Given records below:

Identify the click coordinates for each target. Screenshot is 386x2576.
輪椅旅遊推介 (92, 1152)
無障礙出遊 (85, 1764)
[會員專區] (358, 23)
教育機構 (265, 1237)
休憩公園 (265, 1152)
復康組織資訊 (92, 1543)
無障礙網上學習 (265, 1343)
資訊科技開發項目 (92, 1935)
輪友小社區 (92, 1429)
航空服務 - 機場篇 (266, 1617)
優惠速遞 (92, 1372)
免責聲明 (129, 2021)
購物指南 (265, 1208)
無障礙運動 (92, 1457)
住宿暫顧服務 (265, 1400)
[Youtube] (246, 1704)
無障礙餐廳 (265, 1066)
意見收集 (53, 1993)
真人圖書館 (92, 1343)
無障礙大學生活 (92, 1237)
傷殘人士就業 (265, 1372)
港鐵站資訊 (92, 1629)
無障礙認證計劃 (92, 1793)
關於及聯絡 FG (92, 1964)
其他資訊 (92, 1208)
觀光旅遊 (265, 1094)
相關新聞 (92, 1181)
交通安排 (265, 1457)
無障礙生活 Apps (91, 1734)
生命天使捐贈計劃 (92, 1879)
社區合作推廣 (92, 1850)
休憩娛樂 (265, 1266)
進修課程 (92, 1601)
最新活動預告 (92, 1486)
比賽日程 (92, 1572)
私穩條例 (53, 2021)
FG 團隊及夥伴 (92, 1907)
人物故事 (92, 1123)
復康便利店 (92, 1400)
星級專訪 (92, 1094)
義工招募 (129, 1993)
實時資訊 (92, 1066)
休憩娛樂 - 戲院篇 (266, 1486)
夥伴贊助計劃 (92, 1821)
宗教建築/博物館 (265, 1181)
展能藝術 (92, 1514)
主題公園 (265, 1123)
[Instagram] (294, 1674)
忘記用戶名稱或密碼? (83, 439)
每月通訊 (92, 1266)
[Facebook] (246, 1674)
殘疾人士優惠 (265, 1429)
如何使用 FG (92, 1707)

End of Given records.

The reply must present every entry, transcribed with its exact wording.

Identify the click coordinates for each target. Screenshot is 386x2576.
輪椅旅遊推介 (92, 1152)
無障礙出遊 (85, 1764)
[會員專區] (358, 23)
教育機構 (265, 1237)
休憩公園 (265, 1152)
復康組織資訊 (92, 1543)
無障礙網上學習 (265, 1343)
資訊科技開發項目 (92, 1935)
輪友小社區 (92, 1429)
航空服務 - 機場篇 (266, 1617)
優惠速遞 (92, 1372)
免責聲明 (129, 2021)
購物指南 (265, 1208)
無障礙運動 (92, 1457)
住宿暫顧服務 (265, 1400)
[Youtube] (246, 1704)
無障礙餐廳 (265, 1066)
意見收集 (53, 1993)
真人圖書館 (92, 1343)
無障礙大學生活 (92, 1237)
傷殘人士就業 (265, 1372)
港鐵站資訊 (92, 1629)
無障礙認證計劃 (92, 1793)
關於及聯絡 FG (92, 1964)
其他資訊 (92, 1208)
觀光旅遊 (265, 1094)
相關新聞 (92, 1181)
交通安排 (265, 1457)
無障礙生活 Apps (91, 1734)
生命天使捐贈計劃 (92, 1879)
社區合作推廣 (92, 1850)
休憩娛樂 (265, 1266)
進修課程 (92, 1601)
最新活動預告 (92, 1486)
比賽日程 (92, 1572)
私穩條例 (53, 2021)
FG 團隊及夥伴 (92, 1907)
人物故事 (92, 1123)
復康便利店 (92, 1400)
星級專訪 (92, 1094)
義工招募 (129, 1993)
實時資訊 (92, 1066)
休憩娛樂 - 戲院篇 (266, 1486)
夥伴贊助計劃 (92, 1821)
宗教建築/博物館 (265, 1181)
展能藝術 (92, 1514)
主題公園 (265, 1123)
[Instagram] (294, 1674)
忘記用戶名稱或密碼? (83, 439)
每月通訊 (92, 1266)
[Facebook] (246, 1674)
殘疾人士優惠 (265, 1429)
如何使用 FG (92, 1707)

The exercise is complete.